Calculate the cache size in GB for the provided sequence length and batch size (number of requests)
:param seq_size: context tokens + answer tokens
:param batch_size: number of concurrent requests
"""
return 2 * precision * n_layers * d_model * seq_size * batch_size / (1024 ** 3)
seq_size is the number of tokens in the context (input) and the output generated by the model
For example: we want to serve 100 request at the same time and the sequence size is 1000 tokens
required_size = calc_kv_cache_size(seq_size=1000, batch_size=100)
# 54.168701171875 GB
as we can see, we need around 54 GB free in the GPU memory to be able to serve 100 user at the same time while the expected sequence size is 1000 tokens.

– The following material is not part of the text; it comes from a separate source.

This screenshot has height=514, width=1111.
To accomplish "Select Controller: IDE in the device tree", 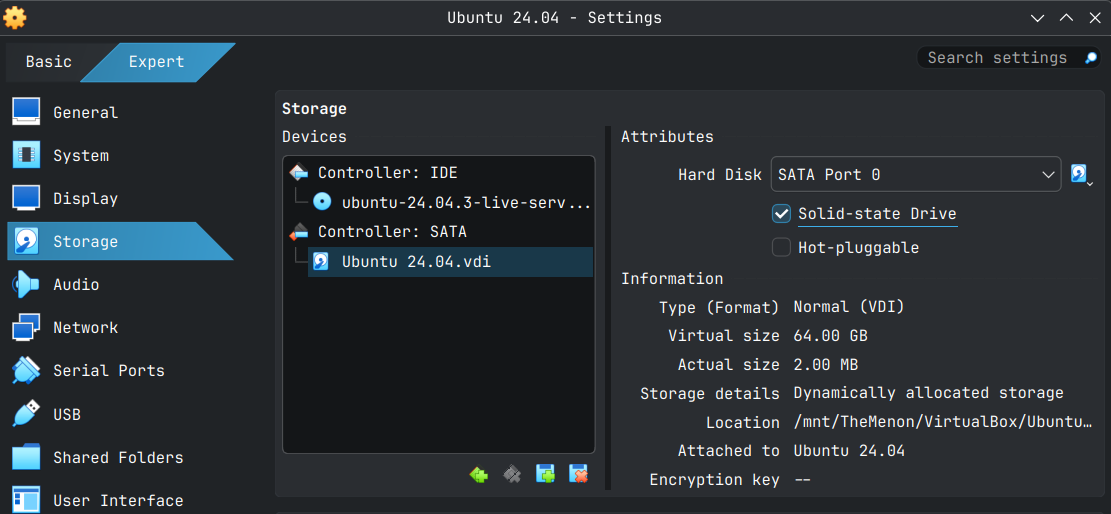I will pyautogui.click(x=387, y=173).
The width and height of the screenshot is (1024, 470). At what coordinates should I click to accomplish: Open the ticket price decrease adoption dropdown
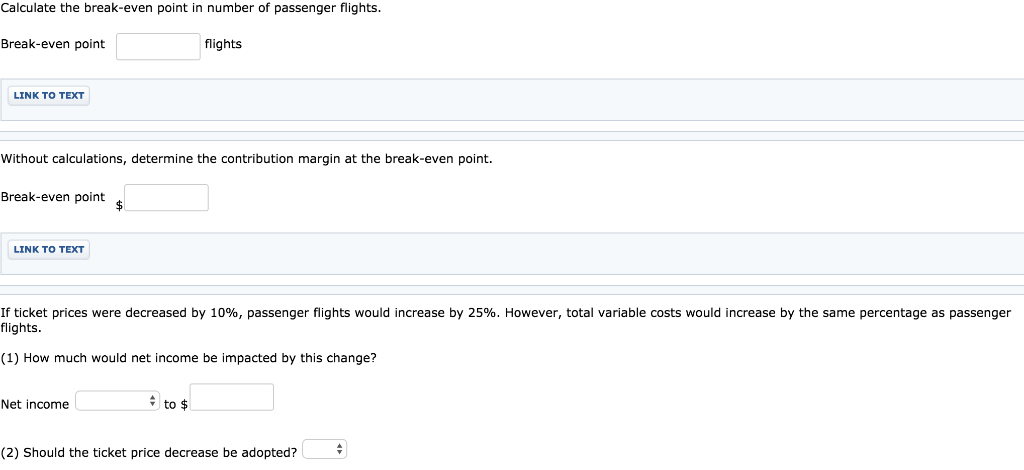(x=324, y=450)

Which is not available as we only have 10 GB free.
So, we need to find a way to calculate the number of users we can serve based on the free memory available and the expected sequence size.
def calc_max_concurrent_requests(seq_size: int):
"""
Calculates the max batch size based on the provided seq_length and free space
:param seq_size: context tokens + answer tokens
"""
return (free_size_in_gpu * (1024 ** 3) ) / (2 * precision * n_layers * d_model * seq_size)
With this function we can do that.
For example: we need to know the max concurrent users the model can handle in the free space of the GPU. sequence size: 1000
number_of_users = int(calc_max_concurrent_requests(seq_size=1000))
# 18
So, we can serve 18 concurrent users with our deployment configurations, if the expected sequence size is 1000 tokens.
At the end, all these calculations are empirical, hence we should expect slightly different results in the real-life. However, it gives us an initial overview on what we are dealing with.